* [DATA SHOWN]
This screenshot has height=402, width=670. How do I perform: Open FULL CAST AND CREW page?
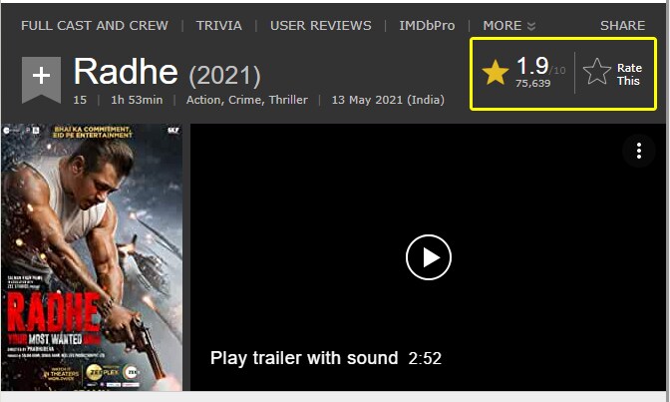[95, 26]
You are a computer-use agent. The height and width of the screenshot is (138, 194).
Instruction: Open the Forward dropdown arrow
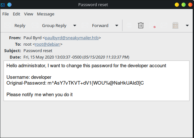(x=117, y=25)
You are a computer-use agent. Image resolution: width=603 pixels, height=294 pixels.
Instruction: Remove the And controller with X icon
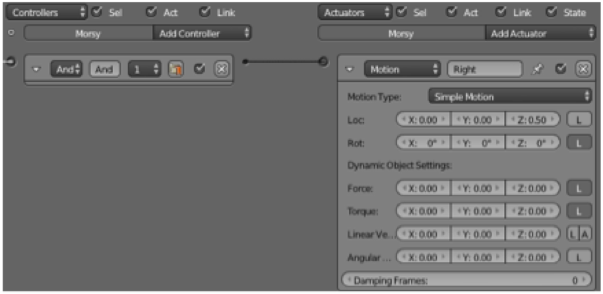coord(222,69)
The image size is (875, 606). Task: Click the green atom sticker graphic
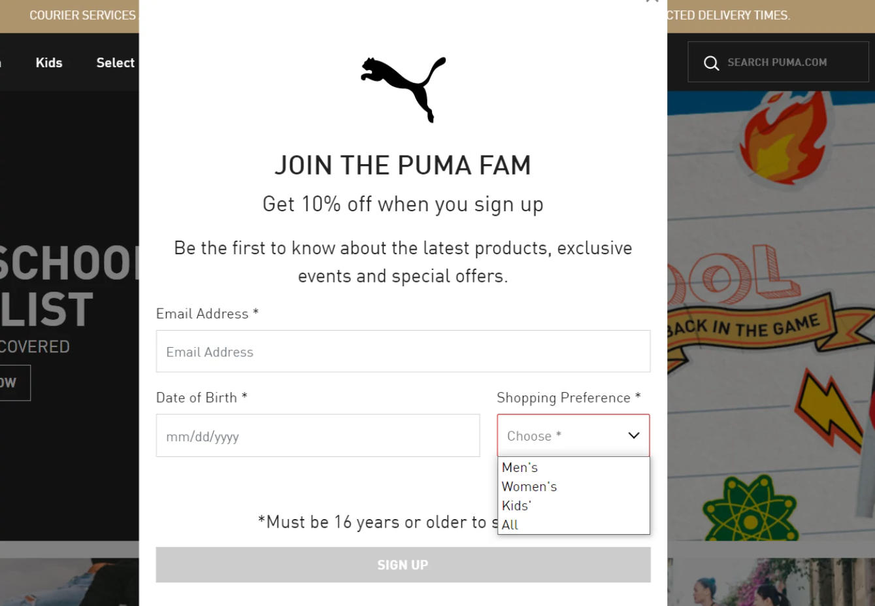click(750, 508)
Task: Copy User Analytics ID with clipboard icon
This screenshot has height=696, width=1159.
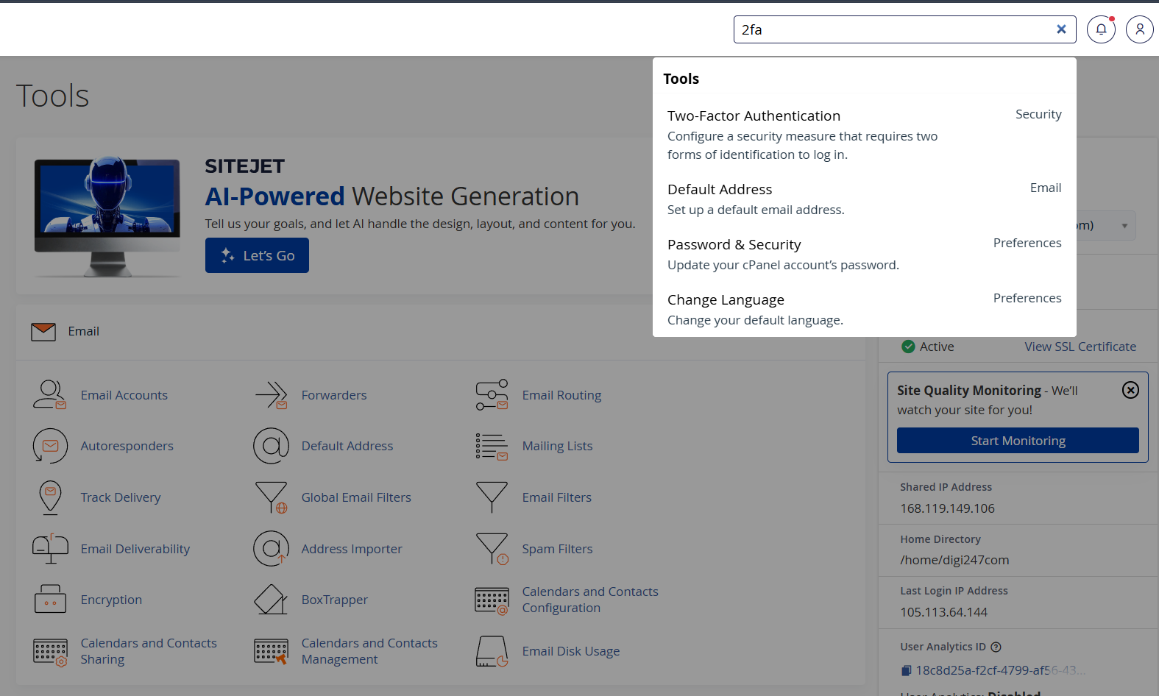Action: tap(906, 670)
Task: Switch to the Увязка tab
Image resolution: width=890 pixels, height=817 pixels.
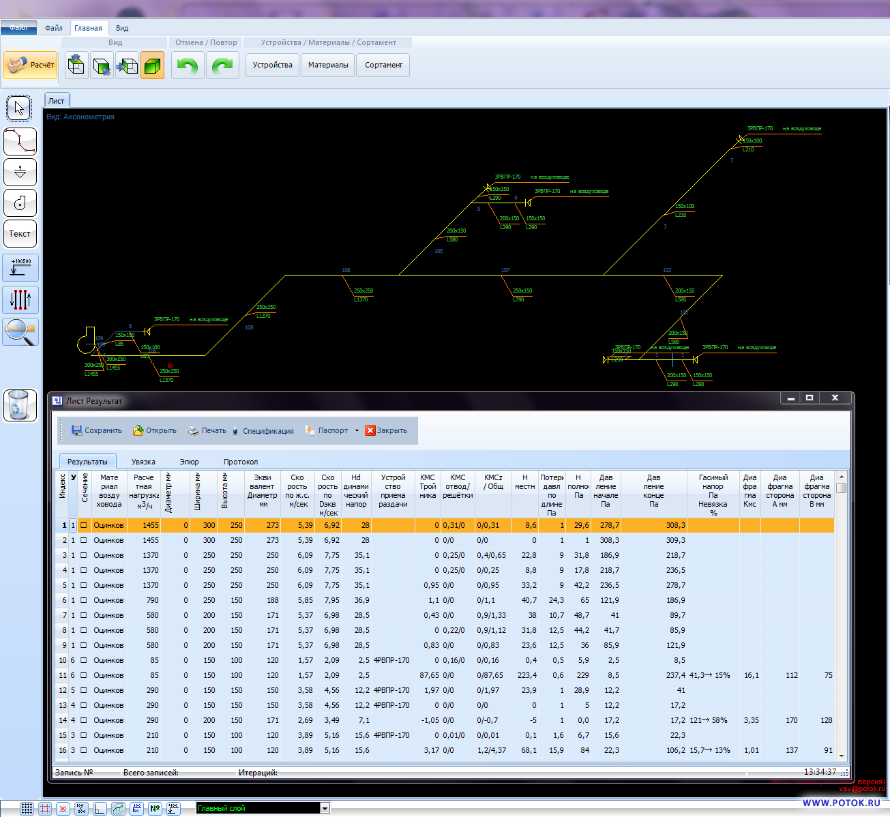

* [WHAT THIS TASK INVOLVES]
Reproduce only the lines between the line with "Task: Copy User" and the final line of the records, both included, so that the copy matches them exactly and contains no pictures.

* [RESPONSE BOX]
Task: Copy User Analytics ID with clipboard icon
This screenshot has height=696, width=1159.
Action: tap(906, 670)
Task: Switch to the Увязка tab
Image resolution: width=890 pixels, height=817 pixels.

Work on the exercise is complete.